Provided text:
┄┄┄┄┄┄

Interviewed by Maddison Hamil
“In 6,000 miles we were only flashed once,” Will Cath says. “But I did discover you can lie in the back of a truck bed and not get wet when it rains. We would be driving down the highway at 75 miles per hour and it would be pouring down rain and I wouldn’t feel a drop.”
“Yeah, 6,000 miles…in a truck,” says John Sibbitt, conjuring up a mental image of the small quarters. “It was a four-door. We brought five guys on tour. Our guys and a merch man.”
“Merchandise man,” Cath clarifies, tilting his brown curly haired head to the side. “He was worthless and didn’t sell anything, but we love him anyway.”

┄┄┄┄┄┄

Stored data:
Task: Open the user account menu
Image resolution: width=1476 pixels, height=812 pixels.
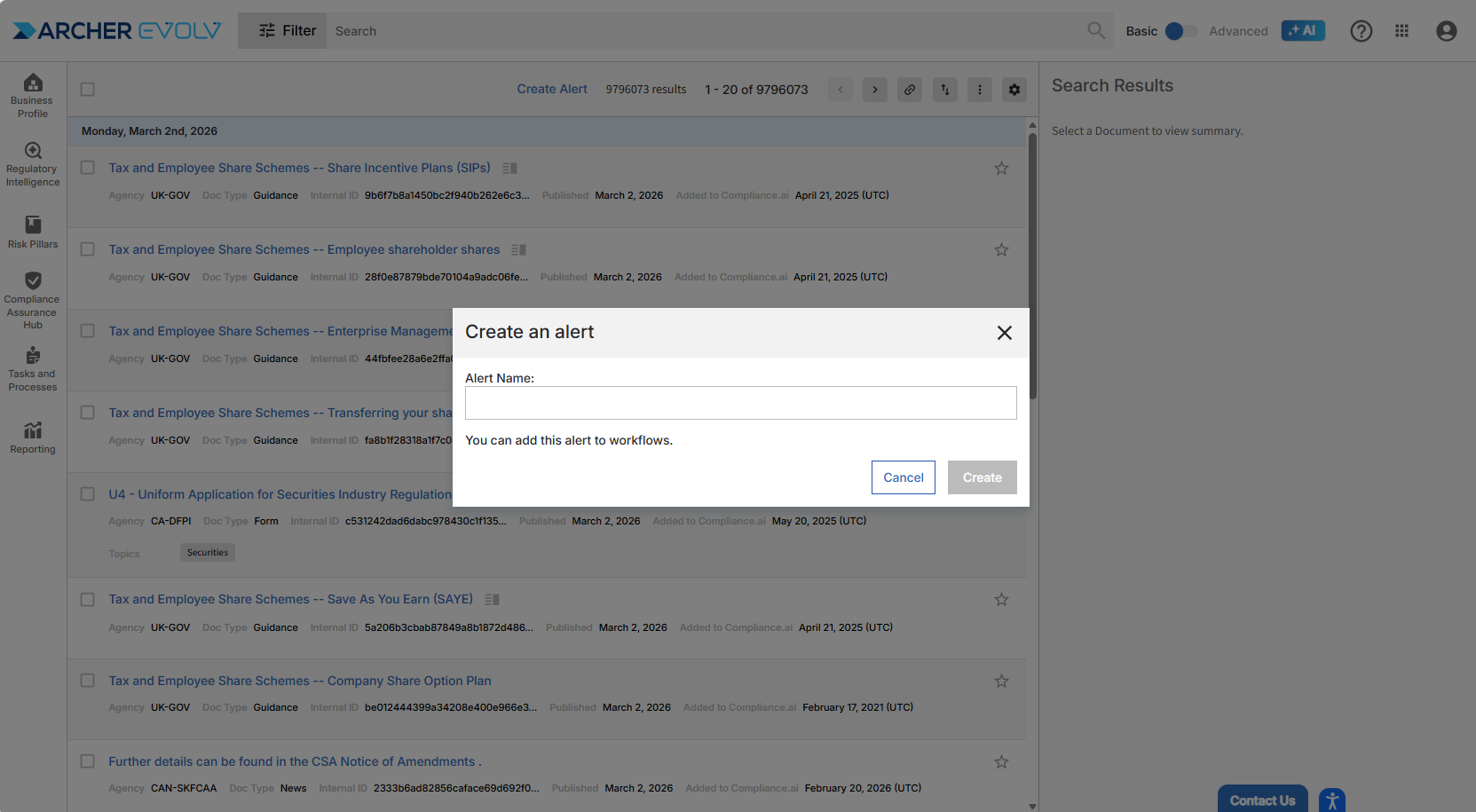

┄┄┄┄┄┄

Given instruction: Reproduce the tour interview at the top of the page word for word, from its first line to its last.

Task result:
Interviewed by Maddison Hamil
“In 6,000 miles we were only flashed once,” Will Cath says. “But I did discover you can lie in the back of a truck bed and not get wet when it rains. We would be driving down the highway at 75 miles per hour and it would be pouring down rain and I wouldn’t feel a drop.”
“Yeah, 6,000 miles…in a truck,” says John Sibbitt, conjuring up a mental image of the small quarters. “It was a four-door. We brought five guys on tour. Our guys and a merch man.”
“Merchandise man,” Cath clarifies, tilting his brown curly haired head to the side. “He was worthless and didn’t sell anything, but we love him anyway.”